I hesitated. “......... yes. A few times. But you have to be good with people and I’m not.”

“I’d think that depends on the people.” Jake said, dipping more bread. There was a tenderness to his voice that went straight through me.

I wasn’t blind. This guy had walked out of a steady job to come with me – with zero notice, which must have caused him some serious issues, not that he showed any sign of minding. All based on a couple of weeks of me being appallingly rude to him, avoiding him, telling him to get lost any way I could, following one long evening walk together and one kiss.

He was watching me and he spoke before I even got my mouth open.

“What if I don’t want anything? What if it’s ok to forget about everything and just have a good time?”

From most men that would be sinister, a get out clause; from him it was gentle and sincere and I knew exactly what he was telling me.

“How did you ever get classified as a Top?” I said with all the aggression I could summon up. Which wasn’t much.   

He flipped up another piece of bread and caught it, giving me a confiding look.

“I cheated on the exams.”

I laughed out loud.





It was maybe an hour later that he got up and stretched.

“I think I’m going to get some sleep.”

I didn’t answer. He leaned on the balcony rail, looking back at me.

“You don’t sleep a whole lot, do you?”

Not well. Not long. It was a serious bone of contention in the whole Top/brat type dynamic, I’d been told so often I’d be so much better if I just caught up on sleep. And the stronger the boundaries, the clearer the bedtimes, the less I actually slept. Like a lot of the Toplike stuff, I quietly did as I was asked and hid the fact it made things worse; it wasn’t the poor bastards’ fault that I wasn’t the right stuff. Another very good reason I’d left.  

“I’ve got a stubborn streak a mile wide.” I told him. “I’m a destructive S.O.B., I did warn you. I’m not a brat. The more people push, the less I sleep.”

“Pushing probably doesn’t work then.” Jake said candidly, getting up. “You’d do better with a blanket out here, it’ll be cold in an hour or two.”

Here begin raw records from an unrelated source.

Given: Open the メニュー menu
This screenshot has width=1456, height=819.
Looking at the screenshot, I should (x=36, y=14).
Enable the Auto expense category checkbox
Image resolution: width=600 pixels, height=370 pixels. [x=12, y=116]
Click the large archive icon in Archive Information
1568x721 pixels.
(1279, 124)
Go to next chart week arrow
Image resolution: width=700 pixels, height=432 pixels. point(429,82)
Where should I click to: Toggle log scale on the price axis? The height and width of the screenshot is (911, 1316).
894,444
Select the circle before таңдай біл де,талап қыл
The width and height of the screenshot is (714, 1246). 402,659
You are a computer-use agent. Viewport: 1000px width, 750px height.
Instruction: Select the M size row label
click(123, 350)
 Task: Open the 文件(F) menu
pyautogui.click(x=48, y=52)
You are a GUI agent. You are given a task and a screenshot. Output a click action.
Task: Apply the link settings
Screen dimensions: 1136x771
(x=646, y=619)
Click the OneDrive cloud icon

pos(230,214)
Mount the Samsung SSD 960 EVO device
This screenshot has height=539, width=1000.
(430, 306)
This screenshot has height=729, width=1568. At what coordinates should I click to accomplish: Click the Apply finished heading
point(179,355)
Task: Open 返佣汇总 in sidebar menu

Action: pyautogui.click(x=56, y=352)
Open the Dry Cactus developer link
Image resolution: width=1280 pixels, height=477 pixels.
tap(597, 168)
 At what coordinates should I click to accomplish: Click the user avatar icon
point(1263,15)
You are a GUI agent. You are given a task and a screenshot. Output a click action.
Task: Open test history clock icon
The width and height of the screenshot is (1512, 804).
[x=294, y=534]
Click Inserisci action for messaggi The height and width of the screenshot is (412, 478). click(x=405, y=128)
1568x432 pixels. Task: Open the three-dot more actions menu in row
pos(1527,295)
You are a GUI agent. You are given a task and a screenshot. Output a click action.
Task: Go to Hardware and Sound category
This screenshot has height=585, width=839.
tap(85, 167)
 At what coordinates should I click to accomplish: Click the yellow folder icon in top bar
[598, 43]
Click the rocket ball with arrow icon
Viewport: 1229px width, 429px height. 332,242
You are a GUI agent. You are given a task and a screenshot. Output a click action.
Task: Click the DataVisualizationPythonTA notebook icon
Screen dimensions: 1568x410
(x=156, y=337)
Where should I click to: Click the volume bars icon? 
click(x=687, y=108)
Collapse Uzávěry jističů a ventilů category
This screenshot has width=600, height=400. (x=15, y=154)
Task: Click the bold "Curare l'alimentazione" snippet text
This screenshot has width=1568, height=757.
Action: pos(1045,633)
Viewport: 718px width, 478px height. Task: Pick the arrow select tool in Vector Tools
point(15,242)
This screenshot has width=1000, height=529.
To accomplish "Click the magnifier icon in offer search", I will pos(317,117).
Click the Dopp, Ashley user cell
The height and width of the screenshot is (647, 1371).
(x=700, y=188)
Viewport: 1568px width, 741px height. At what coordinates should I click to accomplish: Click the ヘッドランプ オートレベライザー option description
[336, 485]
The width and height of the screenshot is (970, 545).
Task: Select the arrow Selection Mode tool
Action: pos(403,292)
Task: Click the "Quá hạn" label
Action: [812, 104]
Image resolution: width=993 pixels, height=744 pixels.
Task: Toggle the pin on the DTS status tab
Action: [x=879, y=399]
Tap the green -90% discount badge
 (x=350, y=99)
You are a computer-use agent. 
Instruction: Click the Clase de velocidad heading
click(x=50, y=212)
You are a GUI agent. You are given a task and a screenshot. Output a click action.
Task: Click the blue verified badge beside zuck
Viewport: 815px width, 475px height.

He went into the room and I heard him moving around, then a blanket landed in my lap, neatly rolled. The light went out and I heard the bed creak as he got comfortable. And then the soft, deeply comforting sound of his breathing.  

I wrapped the blanket around myself, curled up in the chair, and watched the Nile flow.

As a matter of fact, I’d always been a night owl. Even as a small child I’d always wanted to be outside at night. The world slowed down in the dark, everything was clearer, every thought came more distinctly. There was a calm in the dark that there never was in daylight. I often needed the night to be able to manage the day.

It was shortly after two am that I reached a decision, left the blanket on the balcony and sat on the edge of Jake’s bed.

He’d turned the sheets down on the other bed; that was a thoughtfulness that touched me. He was asleep with the covers kicked off, one arm behind his pillow, and he rolled over towards me when I brushed a hand against his shoulder.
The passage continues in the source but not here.